CODEWITHSUNDEEP
pythonalgorithmtime-complexityprimality-test
Adi219
Adi219

Reputation: 4814

What's the Time Complexity of my Primality Test?

I have a basic understanding of how to calculate Time Complexities, but I'm not sure how to calculate it in this case due to the random nature of primes.

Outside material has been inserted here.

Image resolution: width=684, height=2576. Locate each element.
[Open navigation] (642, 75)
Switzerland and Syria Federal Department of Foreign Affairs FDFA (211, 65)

A quick explanation --> Essentially, I'm keeping a running count of the remainders so that I know when the next prime is.

My code:

import math

n = int(input("Enter the number:\t"))

primeList = []
checkList = []

number = 3
isPrime = True
while number <= math.sqrt(n) and isPrime:

    isChanged = False
    for i, checkNum in enumerate(checkList):
        if checkNum == 1:
            isChanged = True
            checkList[i] = primeList[i]
        else:
            checkList[i] = checkNum - 1

    if not isChanged:

        primeList.append(number)
        checkList.append(number)

        if n % number == 0:
            isPrime = False

    number += 2

if isPrime:
    print("Prime")
else:
    print("Not Prime")

Upvotes: 2

Views: 604

Answers (1)

John Coleman
John Coleman

Reputation: 52008

Your algorithm seems to be O(n/log(n))

There are sqrt(n) passes through the outer loop. The inner loop is bounded by the number of primes which are less than sqrt(n). By the Prime Number Theorem this is asymptotically given by sqrt(n)/log(sqrt(n)). By the laws of logarithms this is equivalent to sqrt(n)/(0.5*log(n)) = 2*sqrt(n)/log(n). The overall complexity is thus

O(sqrt(n)*2*sqrt(n)/log(n)) = O(2*n/log(n)) = O(n/log(n))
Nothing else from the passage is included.